(Element and text location data)
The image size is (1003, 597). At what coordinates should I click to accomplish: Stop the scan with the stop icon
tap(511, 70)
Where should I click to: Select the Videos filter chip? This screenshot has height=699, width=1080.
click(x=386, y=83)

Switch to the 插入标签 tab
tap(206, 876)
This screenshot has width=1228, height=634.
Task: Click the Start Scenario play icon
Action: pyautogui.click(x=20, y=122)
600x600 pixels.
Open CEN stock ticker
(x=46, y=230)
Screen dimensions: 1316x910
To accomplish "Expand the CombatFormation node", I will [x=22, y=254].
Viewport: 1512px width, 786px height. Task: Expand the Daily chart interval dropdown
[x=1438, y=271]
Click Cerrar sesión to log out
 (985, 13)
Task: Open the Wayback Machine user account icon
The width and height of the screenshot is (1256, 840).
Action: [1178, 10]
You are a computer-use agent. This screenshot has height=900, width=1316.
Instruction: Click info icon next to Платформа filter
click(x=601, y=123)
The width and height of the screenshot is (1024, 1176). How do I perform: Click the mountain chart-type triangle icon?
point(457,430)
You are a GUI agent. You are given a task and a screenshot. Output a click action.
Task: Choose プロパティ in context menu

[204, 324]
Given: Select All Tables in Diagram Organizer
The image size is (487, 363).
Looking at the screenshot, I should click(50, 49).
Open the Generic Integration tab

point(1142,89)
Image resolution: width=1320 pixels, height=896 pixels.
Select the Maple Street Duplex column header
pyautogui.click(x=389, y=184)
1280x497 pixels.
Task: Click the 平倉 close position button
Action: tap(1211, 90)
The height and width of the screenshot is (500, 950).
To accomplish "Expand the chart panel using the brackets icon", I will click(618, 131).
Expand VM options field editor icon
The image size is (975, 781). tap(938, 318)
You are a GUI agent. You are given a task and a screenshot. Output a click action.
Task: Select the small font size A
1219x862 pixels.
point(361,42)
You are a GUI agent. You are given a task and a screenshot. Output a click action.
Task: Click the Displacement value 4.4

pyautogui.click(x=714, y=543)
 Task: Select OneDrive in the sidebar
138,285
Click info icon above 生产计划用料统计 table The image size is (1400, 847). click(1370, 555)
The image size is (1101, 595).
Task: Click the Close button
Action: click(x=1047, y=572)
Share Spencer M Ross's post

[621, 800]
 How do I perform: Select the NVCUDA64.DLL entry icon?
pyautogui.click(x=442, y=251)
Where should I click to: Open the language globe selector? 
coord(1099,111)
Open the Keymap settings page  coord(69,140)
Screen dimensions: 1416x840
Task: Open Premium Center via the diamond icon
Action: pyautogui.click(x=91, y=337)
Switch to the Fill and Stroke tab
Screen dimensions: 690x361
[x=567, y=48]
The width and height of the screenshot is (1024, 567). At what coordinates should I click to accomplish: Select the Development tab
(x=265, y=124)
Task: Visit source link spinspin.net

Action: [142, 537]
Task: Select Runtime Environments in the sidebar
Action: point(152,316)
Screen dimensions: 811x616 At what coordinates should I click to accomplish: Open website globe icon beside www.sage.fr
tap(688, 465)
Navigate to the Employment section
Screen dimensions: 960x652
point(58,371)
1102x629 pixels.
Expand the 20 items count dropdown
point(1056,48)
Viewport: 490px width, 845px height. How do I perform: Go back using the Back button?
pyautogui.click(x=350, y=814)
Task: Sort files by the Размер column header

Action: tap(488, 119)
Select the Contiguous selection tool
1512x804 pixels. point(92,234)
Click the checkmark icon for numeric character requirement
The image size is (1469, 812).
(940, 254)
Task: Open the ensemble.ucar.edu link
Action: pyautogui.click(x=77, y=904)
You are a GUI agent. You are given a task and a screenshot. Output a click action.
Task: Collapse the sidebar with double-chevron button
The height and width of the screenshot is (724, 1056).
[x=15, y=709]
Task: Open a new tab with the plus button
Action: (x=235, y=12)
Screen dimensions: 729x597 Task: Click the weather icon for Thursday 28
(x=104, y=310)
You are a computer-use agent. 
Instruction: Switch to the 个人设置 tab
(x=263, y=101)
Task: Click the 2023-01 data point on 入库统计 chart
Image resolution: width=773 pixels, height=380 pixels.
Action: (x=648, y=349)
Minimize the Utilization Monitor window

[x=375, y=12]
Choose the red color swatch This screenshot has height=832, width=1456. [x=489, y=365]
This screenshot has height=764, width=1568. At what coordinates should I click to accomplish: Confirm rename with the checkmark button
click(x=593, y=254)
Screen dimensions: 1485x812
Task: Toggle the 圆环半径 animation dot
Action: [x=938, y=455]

## THE EXERCISE
Swap "scan" for "sweep" in the stretch from the start of the records through the line containing "(x=46, y=230)", and give that stretch back with nothing else changed.

## SOLUTION TO THE EXERCISE
The image size is (1003, 597). At what coordinates should I click to accomplish: Stop the sweep with the stop icon
tap(511, 70)
Where should I click to: Select the Videos filter chip? This screenshot has height=699, width=1080.
click(x=386, y=83)

Switch to the 插入标签 tab
tap(206, 876)
This screenshot has width=1228, height=634.
Task: Click the Start Scenario play icon
Action: pyautogui.click(x=20, y=122)
600x600 pixels.
Open CEN stock ticker
(x=46, y=230)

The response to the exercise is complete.